- O vice-presidente Geraldo Alckmin disse que as mulheres são as principais beneficiadas com o fim da escala 6×1 e que a mudança é uma tendência mundial.
- Sobre a PEC da redução da jornada, ele afirmou que a proposta não tem relação específica com eleição e que a tendência decorre da tecnologia, citando agricultura, indústria e serviços.
- Alckmin afirmou que as maiores favorecidas serão as mulheres, devido à jornada no trabalho e à rotina em casa.
- O vice-presidente afirmou que Lula e o presidente da Câmara, Hugo Motta, alinharam junto ao relator Leo Prates um bom entendimento para o texto.
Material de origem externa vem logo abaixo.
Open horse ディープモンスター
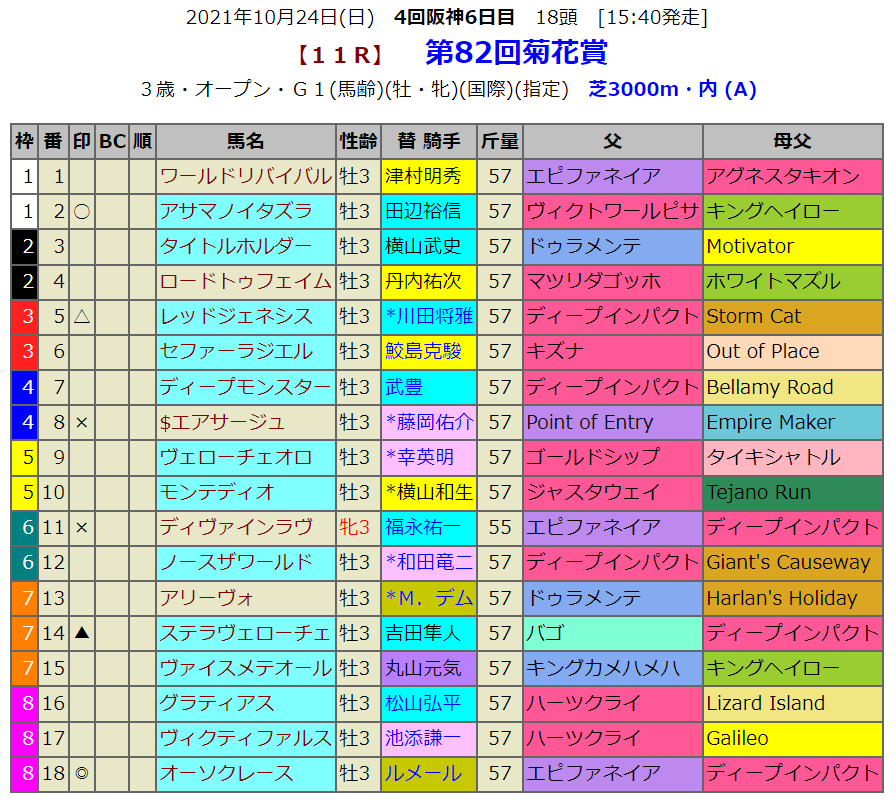Image resolution: width=896 pixels, height=804 pixels. pos(245,387)
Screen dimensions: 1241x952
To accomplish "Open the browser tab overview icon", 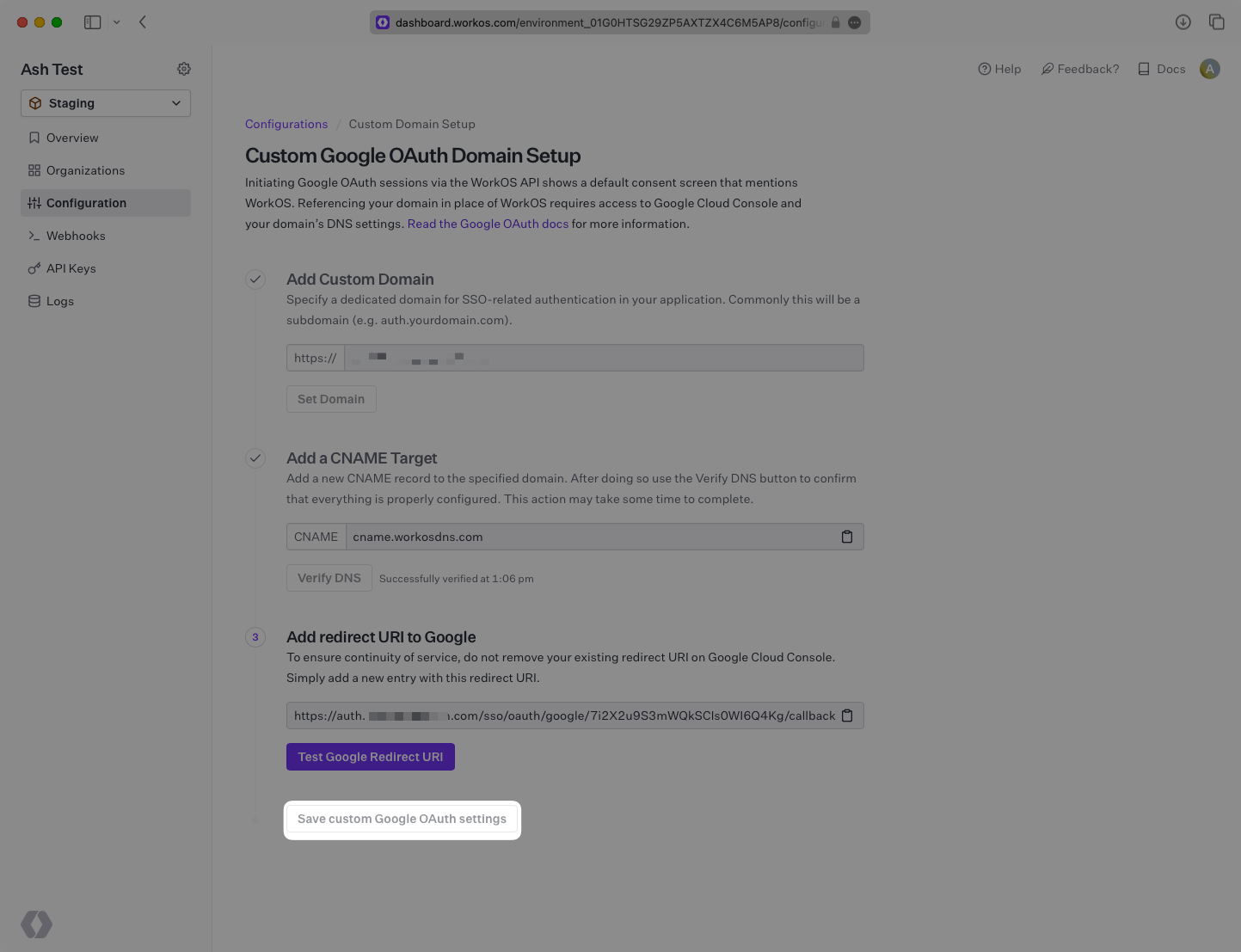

- O acordo prevê redução de 44 para 40 horas em 14 meses, com a primeira etapa já neste ano se a tramitação for rápida no Senado, o que pode enfrentar entrave pela relação entre Lula e o presidente do Senado, Davi Alcolumbre, após a derrota da indicação de Messias ao STF.
Geraldo Alckmin, vice-presidente da República, afirmou nesta terça-feira (26/5) que a redução da jornada de trabalho proposta pela PEC está alinhada com tendências globais. Ele participou de uma visita a uma concessionária da GWM em Brasília, onde comentou o tema sem vincular a trabalho de campanha. Segundo o vice, a medida envolve a transição da escala 6×1 para uma jornada mais curta.
Alckmin destacou que as mulheres devem ser as principais beneficiadas pela mudança, que envolve não apenas a jornada de trabalho, mas também a organização doméstica. Ele afirmou que a PEC não tem relação específica com eleitoral, enfatizando uma leitura de curto e médio prazo para produtividade e inclusão.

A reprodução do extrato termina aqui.